__Stored records__:

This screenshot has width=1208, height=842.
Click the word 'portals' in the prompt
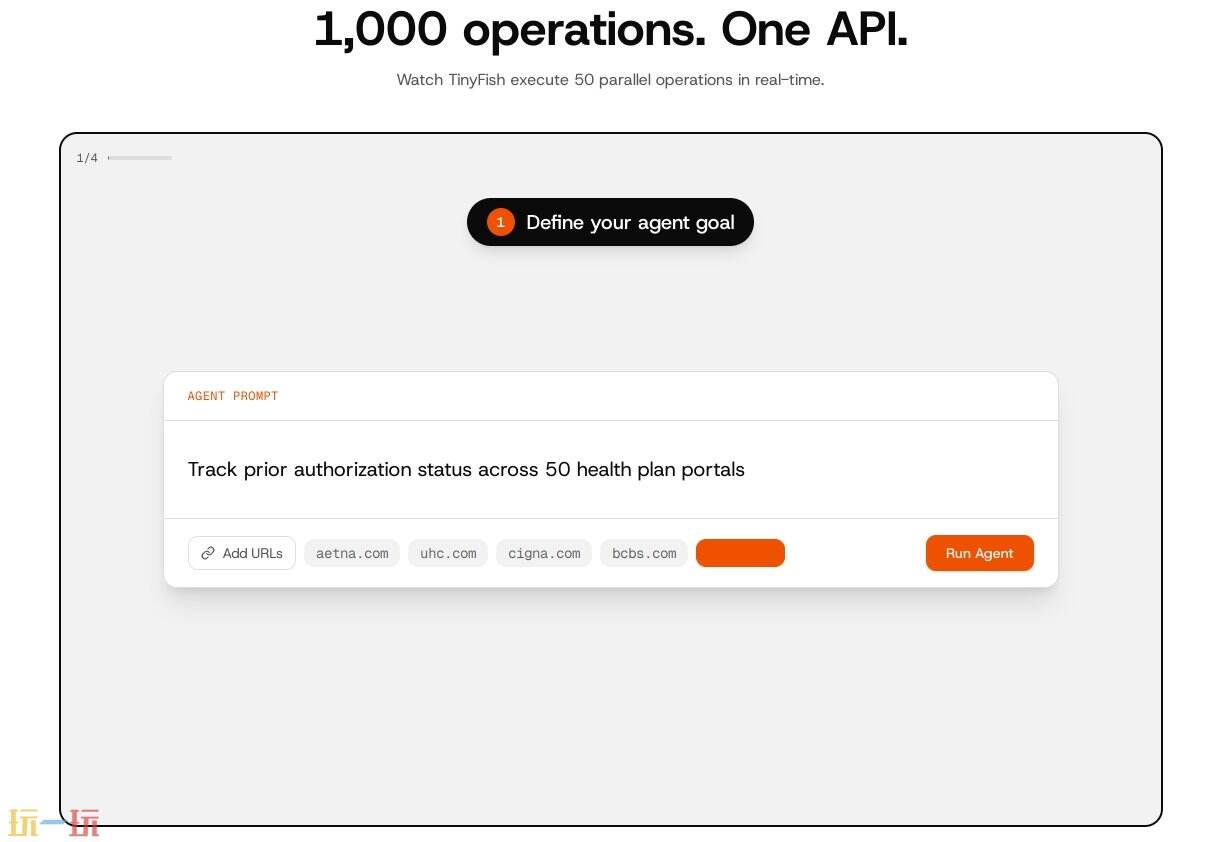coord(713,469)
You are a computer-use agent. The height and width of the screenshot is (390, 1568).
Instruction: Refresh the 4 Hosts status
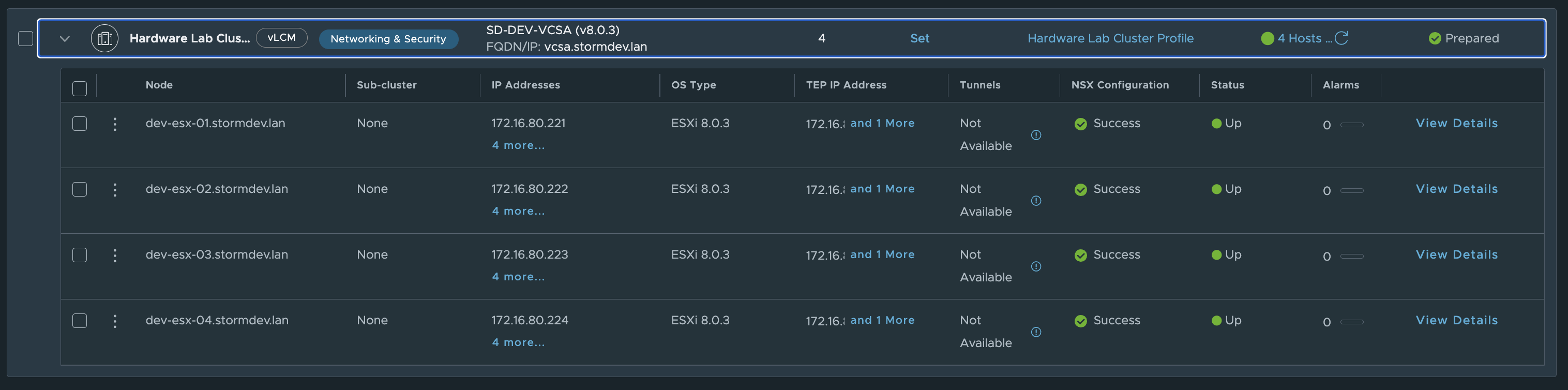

__Task to complete__: In the copy, omit the pictures and reproduce every entry exactly.

__Solution__:
This screenshot has width=1208, height=842.
Click the word 'portals' in the prompt
coord(713,469)
You are a computer-use agent. The height and width of the screenshot is (390, 1568).
Instruction: Refresh the 4 Hosts status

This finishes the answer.